* **Extract to read**:

+++

Since this radical change of course in June, two more months have run positive correlations.  In September gold and the dollar matched each other so closely that a very strong 0.90 correlation emerged.  That month 81% of the behavior of gold could be statistically matched with dollar strength rather than weakness.  These three positively-correlated months averaged an r-square value of 47%, very impressive early in the transition.

 

Meanwhile July, August, and October reverted back to the usual Stage One negative correlations.  Yet these correlations were very weak compared to those witnessed in the first half of 2005.  The average r-square value for these particular months was just 26%.  Obviously this is a far cry from the 73% average from January to May.  Statistically, verified through correlation analysis, gold is absolutely decoupling from the dollar.

 

With gold decoupling, an obvious question is why are we still seeing any negatively correlated months at all?  Why doesn’t the metal just get on with it and leave the dollar in the dust for good?  For a variety of reasons, this Stage One to Stage Two gold bull transition must be gradual, not instant.

 

Both gold and dollar prices are driven by investors and speculators buying and selling.  For four years almost without exception gold prices were slaved to the inverse of the dollar’s fortunes.  Traders are now used to naturally expecting gold to rally on dollar weakness and slide on dollar strength.  In trading well-worn habits create a lot of inertia and die hard.  Many traders will still be operating on a Stage One paradigm for some time to come yet until they finally realize that the gold market has fundamentally changed for the better.

 

Gradually investors and speculators will begin understanding the new Stage Two dynamics.  Over time the number of traders with Stage One mindsets will shrink while the Stage Two crowd will grow.  Stage Two will only be fully here when the vast majority of market participants accepts that gold has decoupled from the dollar to rise or fall on its own fundamental merits and they trade accordingly.  No one knows how long this will take.

 

And measurement problems make divining the length of this transition even more challenging.  For instance, gold and the dollar, even though they have tended to move in opposite ways strategically over months, can do anything they want from day to day.  The shorter the period of time considered for any market analysis, the greater the obscuring influence of random noise becomes.  The calendar-month correlations used above are very short and highly susceptible to being buffeted by random daily market noise.

 

And as this transitional decoupling into Stage Two becomes more pronounced, gold will eventually be trading totally independently of the dollar anyway.  Thus the correlation analysis that was so powerful while gold moved in lockstep opposition to the dollar in Stage One will rapidly become meaningless as the respective individual fundamentals driving both currencies push them in their own independent directions.  Stage Two is ultimately not a shift from negative to positive dollar and gold correlations, but from negative to no correlations.

 

Our final chart shows where gold and the dollar have been trading relative to their respective 200dmas.  This Relativity principle is extremely useful for trading markets in secular trends and has served us well in recent years.  If this Stage Two transition continues, soon the rDollar trends will probably be useless for gold trading as the dollar and gold head their separate ways.  Here it really highlights the early transition though.

+++

Click-target data:

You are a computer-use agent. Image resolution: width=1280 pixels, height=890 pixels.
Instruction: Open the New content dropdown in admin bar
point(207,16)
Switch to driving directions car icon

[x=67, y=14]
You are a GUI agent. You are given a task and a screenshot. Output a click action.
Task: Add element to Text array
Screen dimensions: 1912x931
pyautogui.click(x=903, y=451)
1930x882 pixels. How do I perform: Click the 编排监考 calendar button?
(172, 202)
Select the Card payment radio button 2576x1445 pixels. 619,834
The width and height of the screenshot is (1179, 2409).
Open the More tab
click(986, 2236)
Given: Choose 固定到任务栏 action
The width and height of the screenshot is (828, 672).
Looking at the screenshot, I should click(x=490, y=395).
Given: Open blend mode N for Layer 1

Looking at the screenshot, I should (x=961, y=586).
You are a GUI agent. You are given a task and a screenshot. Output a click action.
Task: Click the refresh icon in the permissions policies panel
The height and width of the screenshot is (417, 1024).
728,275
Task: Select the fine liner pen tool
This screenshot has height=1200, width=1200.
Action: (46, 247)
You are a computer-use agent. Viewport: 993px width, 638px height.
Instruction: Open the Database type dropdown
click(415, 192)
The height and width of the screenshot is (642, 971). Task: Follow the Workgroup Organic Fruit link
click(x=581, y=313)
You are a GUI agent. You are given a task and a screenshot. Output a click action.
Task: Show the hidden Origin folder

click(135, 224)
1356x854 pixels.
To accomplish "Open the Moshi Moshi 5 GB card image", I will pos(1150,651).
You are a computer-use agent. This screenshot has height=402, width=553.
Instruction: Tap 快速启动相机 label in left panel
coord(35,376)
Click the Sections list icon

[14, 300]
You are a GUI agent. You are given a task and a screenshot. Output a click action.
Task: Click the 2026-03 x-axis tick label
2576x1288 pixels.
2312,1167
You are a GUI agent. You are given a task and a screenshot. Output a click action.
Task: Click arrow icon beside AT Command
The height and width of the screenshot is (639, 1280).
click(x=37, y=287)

+++

In the passage on gold and the dollar, what was the average r-square value for the months from January to May?

73%